Sabe-se que Mons. Romero - que depois de 38 anos, será proclamado santo na Praça de São Pedro, juntamente com outros cinco beatos, entre os quais o seu grande e fiel amigo, protetor e defensor, o papa Paulo VI – teve em vida muitos adversários e inimigos, mesmo dentro da Igreja de seu país, da América Latina e do Vaticano. Muitos deles continuaram a trabalhar incessantemente contra Mons. Oscar Romero mesmo depois de seu martírio e, de certa forma, a sua oposição e hostilidade foi tão eficaz que atrasou significativamente o dia em que Oscar Romero foi oficialmente reconhecido mártir beato (23 de maio de 2015)

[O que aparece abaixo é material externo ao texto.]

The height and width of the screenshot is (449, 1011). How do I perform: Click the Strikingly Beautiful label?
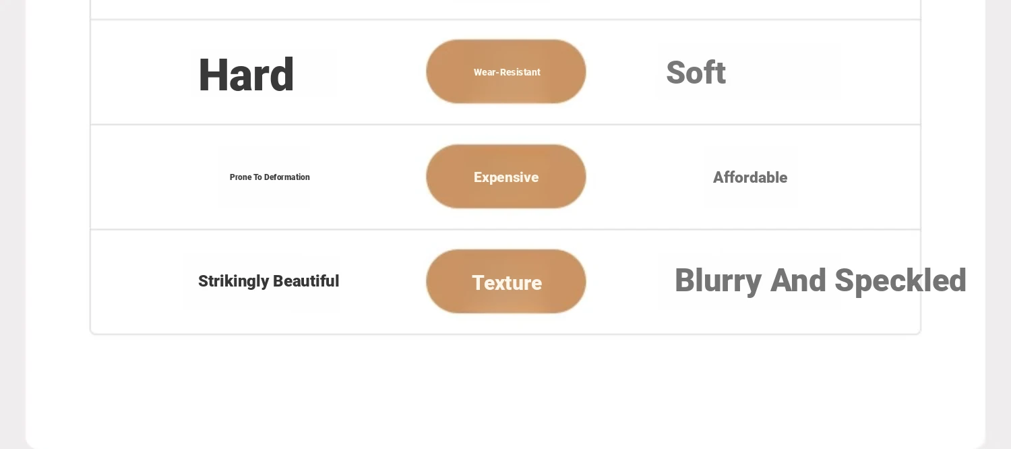click(268, 281)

Aqui estão algumas das "razões" usadas por diversos prelados e círculos clericais, dentro e fora de El Salvador, para se opor ao processo de beatificação e canonização de Mons. Romero:
1) A primeira razão usada que foi posta em circulação, quase imediatamente após o martírio do arcebispo e nos mais altos ambientes do Vaticano, portanto inclusive em outras instâncias próximas a estes ambientes, mais ou menos expressava este pensamento: "Sim, tudo bem. Ele era um pastor zeloso e santo, mas vamos evitar dar uma bandeira aos setores da esquerda latino-americana". Com relutância, apenas formalmente, aceitava-se o martírio do bispo e também a sua santidade, mas se recomendava de desistir momentaneamente para não agradar a "esquerda" (na época, na Europa e no Vaticano, a "esquerda" na América Latina era identificada naqueles setores que lutavam a favor do respeito aos direitos humanos e que se opunham à disseminação das ditaduras militares, pagãs e anticristãs).
2) Mais tarde, a partir de El Salvador e de outras igrejas latino-americanas, bem como alguns setores restritos da diplomacia do Vaticano, surgiu uma outra razão, surpreendente: Mons. Romero, "homem próximo dos setores de esquerda foi imprudente", e de alguma maneira, com alguns de seus comportamentos, homilias e declarações, contribuiu para a polarização no país. É nessa dinâmica que seu assassinato começou a tomar forma. Em suma, para esses setores, Mons. Romero procurara por isso. Alguém, após a abertura da causa em 1997, observou que "Romero fazia questão de ser um mártir"; uma afirmação impregnada de uma mal velada veia de malícia, se não de verdadeira maldade.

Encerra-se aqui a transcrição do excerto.